## Instructions for the task
Each line of the listing that contains the word "agent" is to be copied.

## Records
===============
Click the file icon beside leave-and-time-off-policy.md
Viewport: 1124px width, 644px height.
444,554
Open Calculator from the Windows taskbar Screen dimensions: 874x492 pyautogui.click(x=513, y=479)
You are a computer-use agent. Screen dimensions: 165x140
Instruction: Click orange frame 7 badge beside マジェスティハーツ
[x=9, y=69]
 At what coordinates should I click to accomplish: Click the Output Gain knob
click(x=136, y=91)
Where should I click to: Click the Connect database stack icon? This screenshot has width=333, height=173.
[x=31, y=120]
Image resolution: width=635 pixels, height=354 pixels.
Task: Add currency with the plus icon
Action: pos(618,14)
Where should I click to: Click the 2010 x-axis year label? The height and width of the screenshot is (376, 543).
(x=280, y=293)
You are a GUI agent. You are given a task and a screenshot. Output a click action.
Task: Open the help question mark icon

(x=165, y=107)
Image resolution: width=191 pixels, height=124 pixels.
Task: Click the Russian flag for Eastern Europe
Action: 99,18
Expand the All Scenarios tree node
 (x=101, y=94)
===============
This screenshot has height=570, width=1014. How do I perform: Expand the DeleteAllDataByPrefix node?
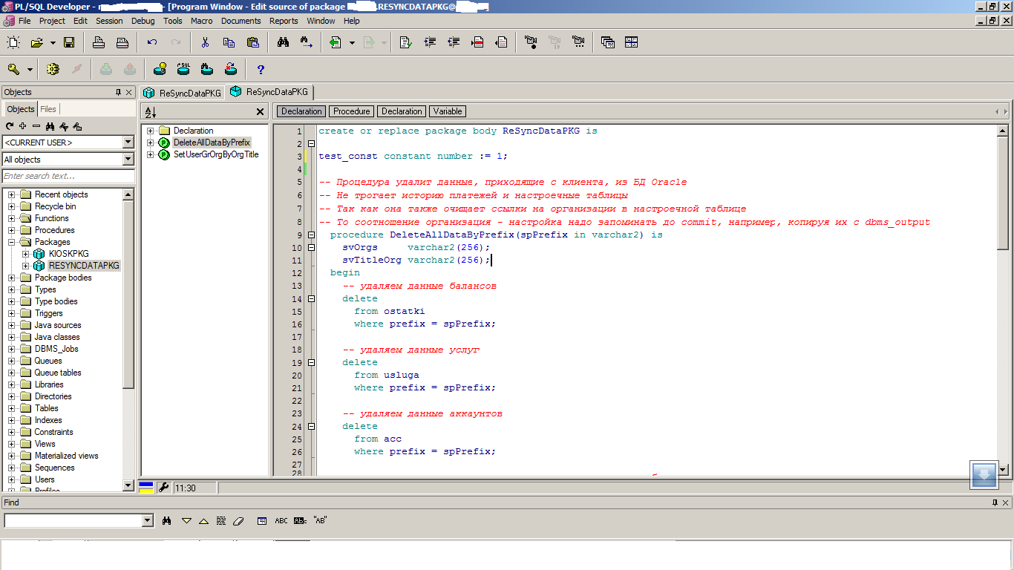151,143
===============
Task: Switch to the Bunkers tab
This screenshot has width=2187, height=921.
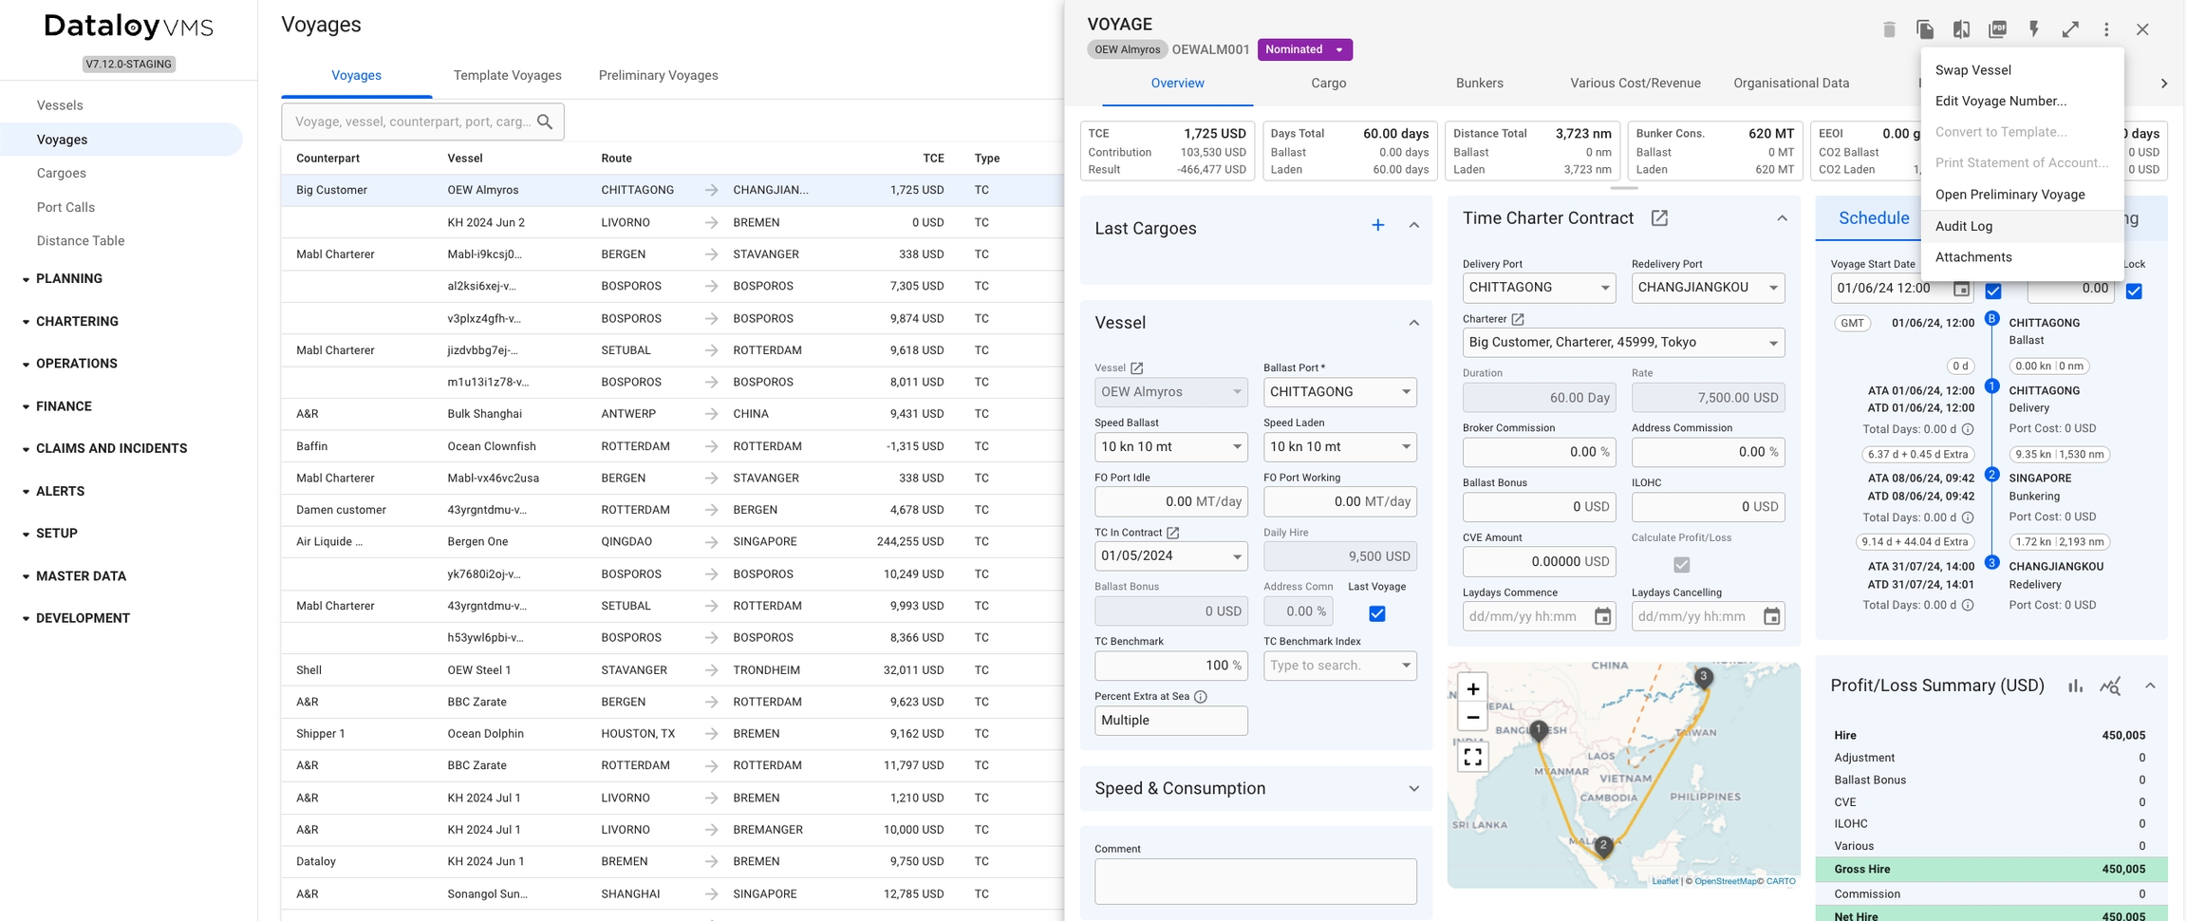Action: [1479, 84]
===============
## Your solution
You are a computer-use agent. Screen dimensions: 165x140
You are a GUI agent. You are given a task and a screenshot. Output a click action.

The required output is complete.